The North Carolina State Employees’ Credit Union is such an integral part of our state that it’s often taken for granted.
There’s nothing like it across the nation, I learned, while studying the $53 billion dollar enterprise for a story in the February Business North Carolina. In the ninth-most populous state, SECU dwarfs peers nationally other than he national Navy Federal Credit Union. California, Texas and New York have much smaller government-employee credit unions compared with SECU which has 2.6 million members, or a fourth of the N.C. population.
SECU is also very profitable, with capital that exceeds regulatory requirements. It has limited interest-rate or credit risk. It caters to member-owners because credit unions don’t have stockholders.

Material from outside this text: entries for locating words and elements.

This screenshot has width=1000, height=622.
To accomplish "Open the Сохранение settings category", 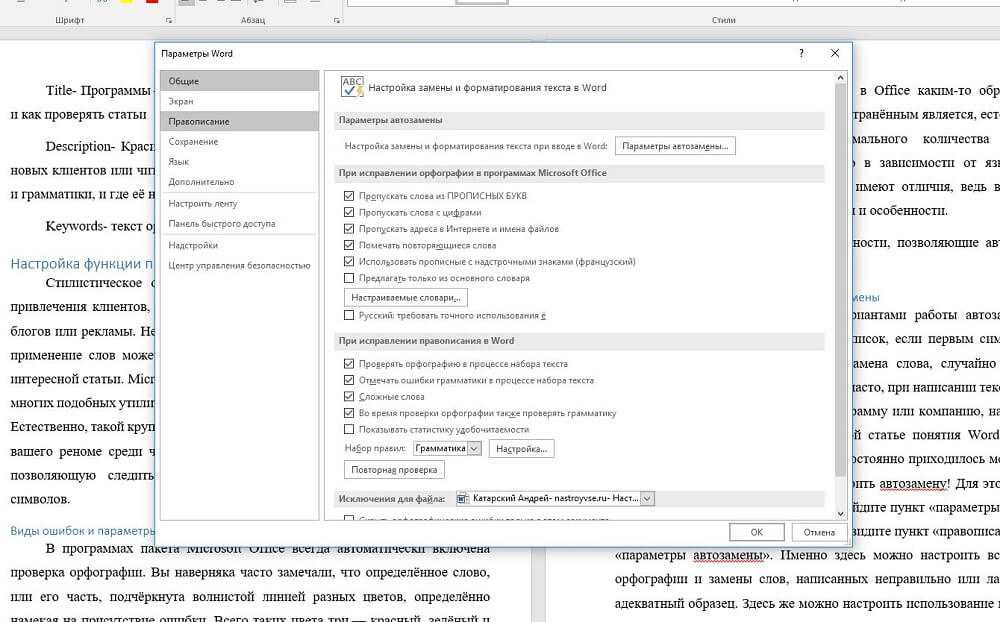I will (x=193, y=142).
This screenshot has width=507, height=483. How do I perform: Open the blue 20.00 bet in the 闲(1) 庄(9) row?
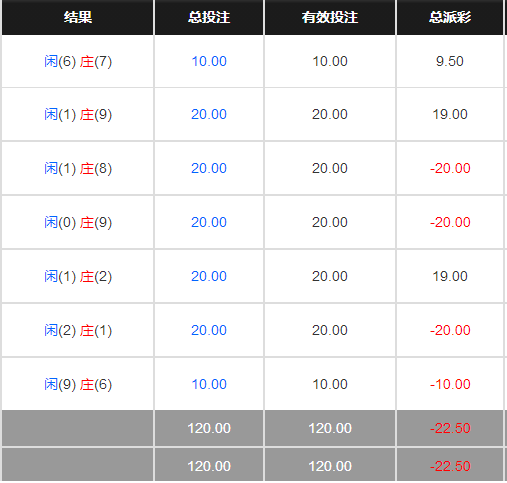click(x=209, y=114)
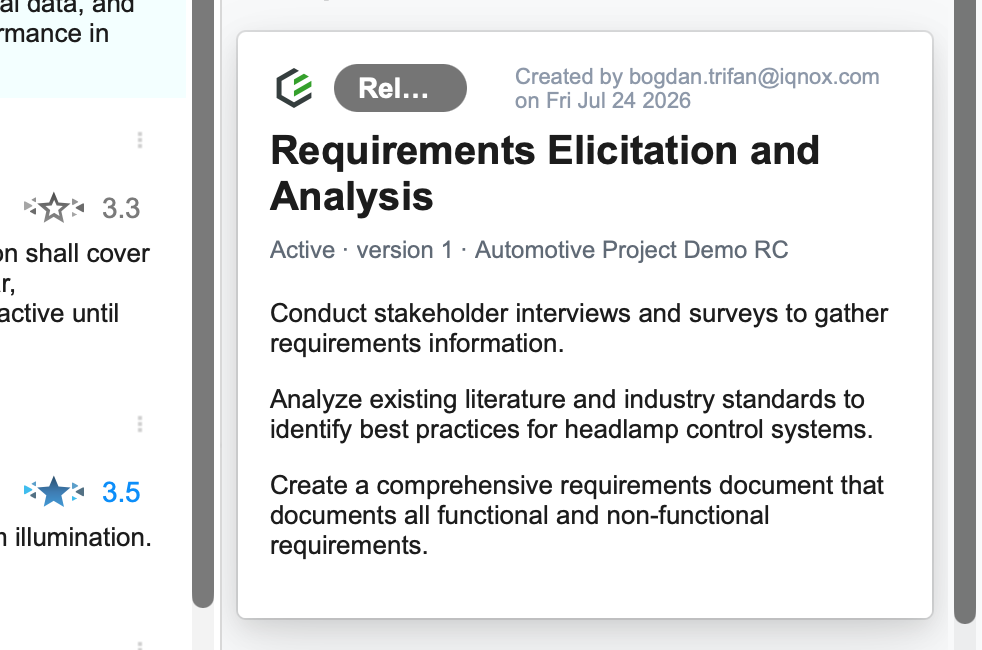Image resolution: width=982 pixels, height=650 pixels.
Task: Click the stakeholder interviews paragraph
Action: (579, 328)
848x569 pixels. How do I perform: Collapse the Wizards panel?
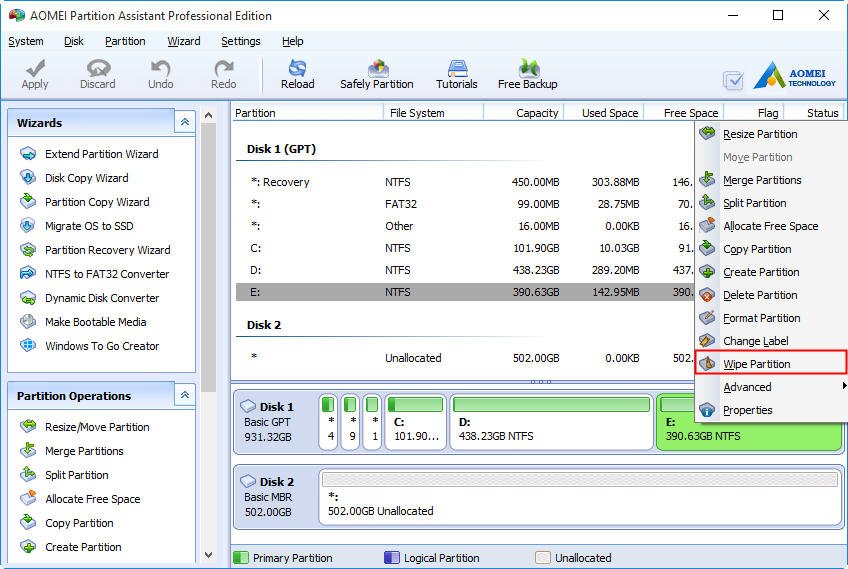pyautogui.click(x=184, y=122)
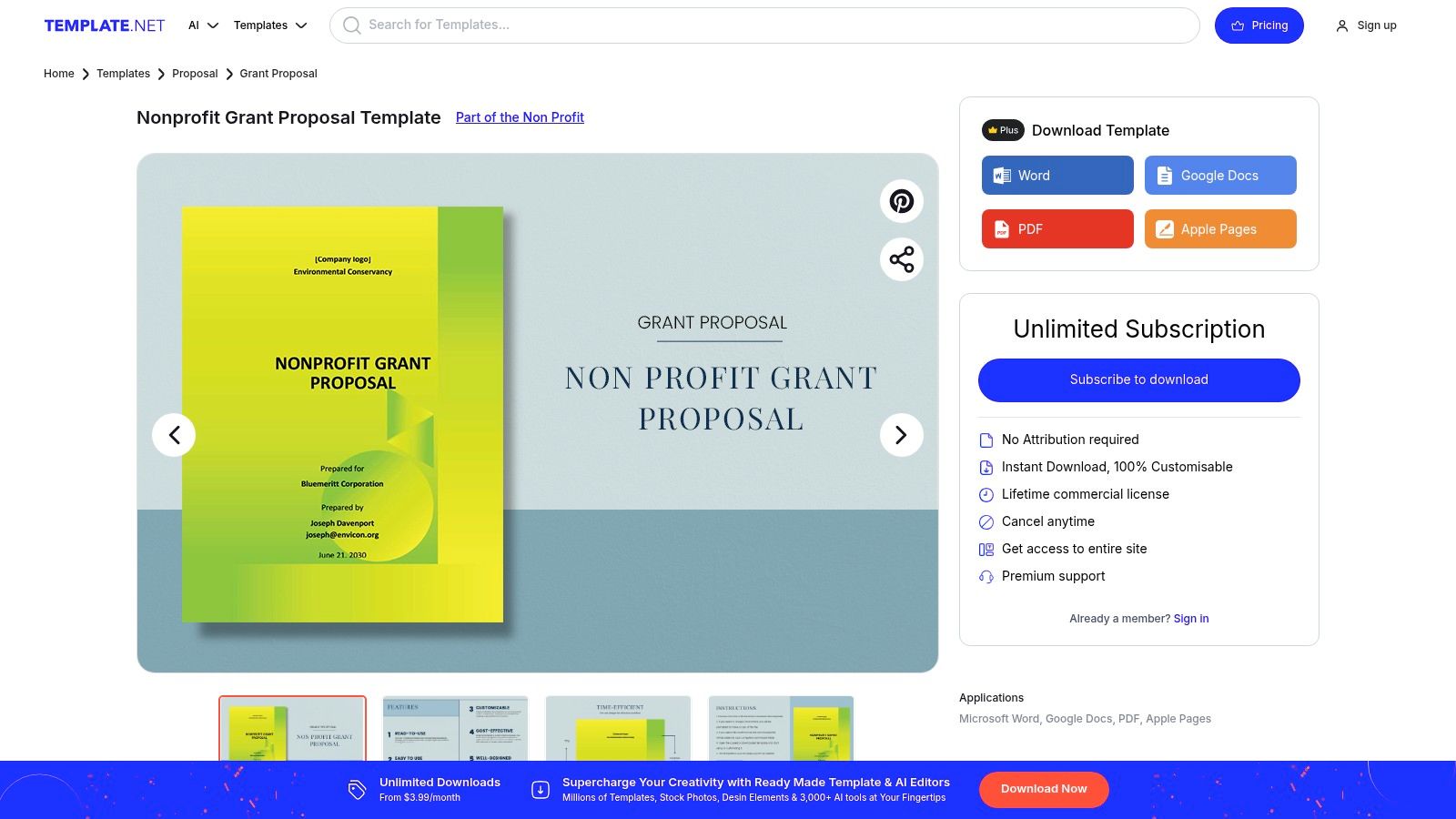Go to Home via the breadcrumb

coord(58,74)
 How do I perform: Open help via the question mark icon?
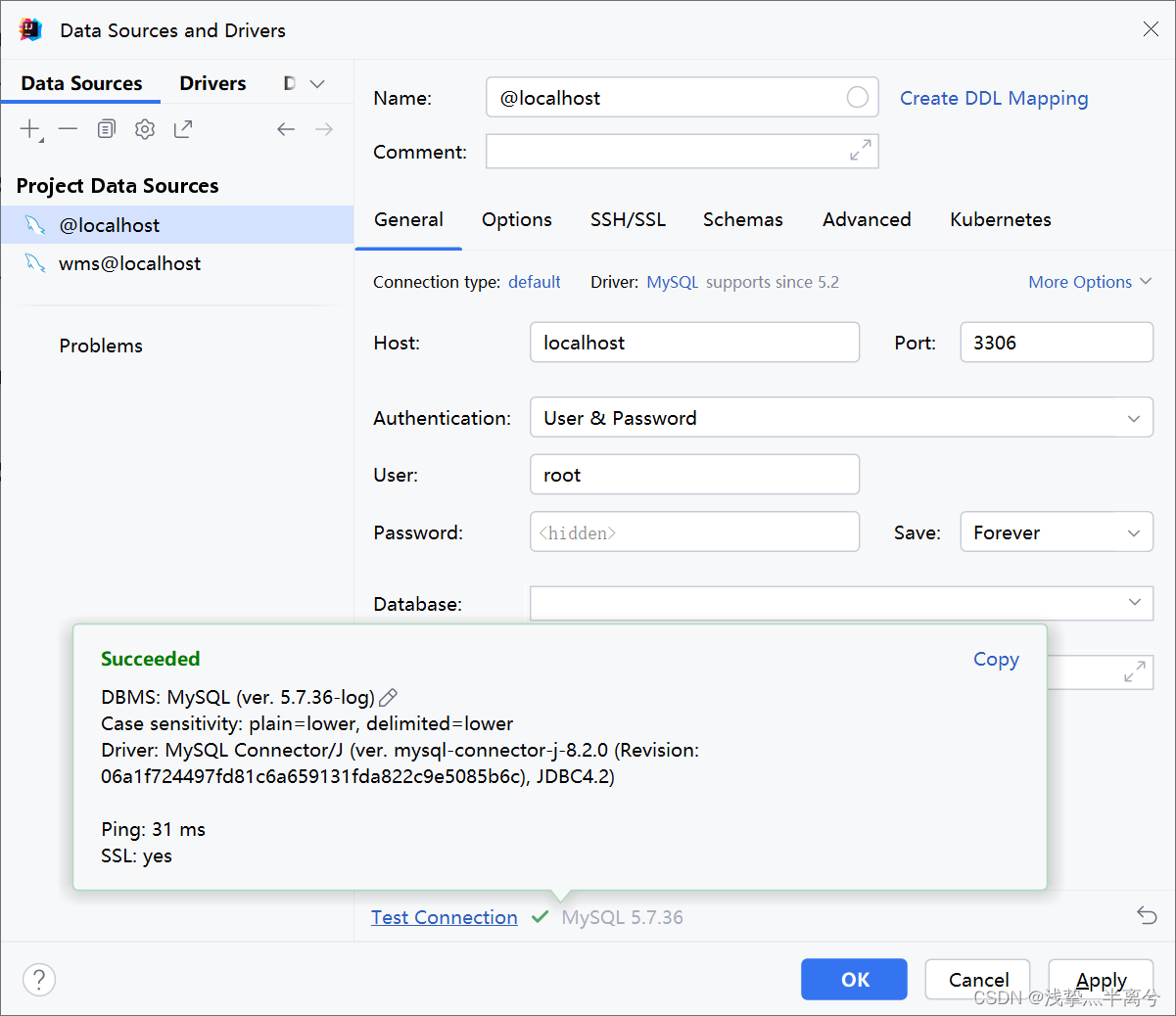pos(39,979)
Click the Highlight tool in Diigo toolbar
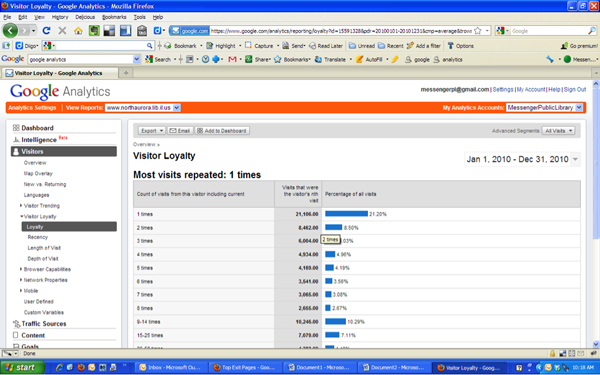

SECU is a maverick. It offers the same rates for deposits and consumer loans for all customers, regardless of their net worth or financial status. Michael Jordan would get the same savings account interest and pay the same mortgage rate as the person sweeping the Spectrum Center floor. Other financial services company use credit scoring to offer better rates to wealthier customers.
Self-Help Credit Union co-founder Martin Eakes, a progressive-leaning expert on banking, calls SECU “the single best credit union in America, serving working-class people in every county in North Carolina.”
But a couple of years ago, SECU’s board of influential state-government executives concluded privately that some change was needed. They want SECU to rethink how to balance its historic focus on core state employees with desires of more affluent members, many of whom also trade with other financial institutions. The board also favored making business loans and adding better technology.
In 2021, the board hired a veteran credit-union industry executive and regulator to usher in changes. New CEO Jim Hayes rolled out plans for new deposit and loan pricing strategies, business lending and improved technology. The pending changes have received little publicity.
The BNC story describes why two former SECU CEOs, who dominated the organization’s strategies over the last four decades, are vehemently opposed to the board-mandated changes. They say the moves will negatively affect a majority of existing customers and SECU's culture.
Former CEO Mike Lord, who preceded Hayes, says SECU can grow effectively by lowering its loan rates and raising its deposit payouts for all customers, rather than creating tiers.
A veteran industry consultant sums it up this way: Will SECU remain distinctive or follow the track of many other credit unions, which increasing look like stockholder-owned banks?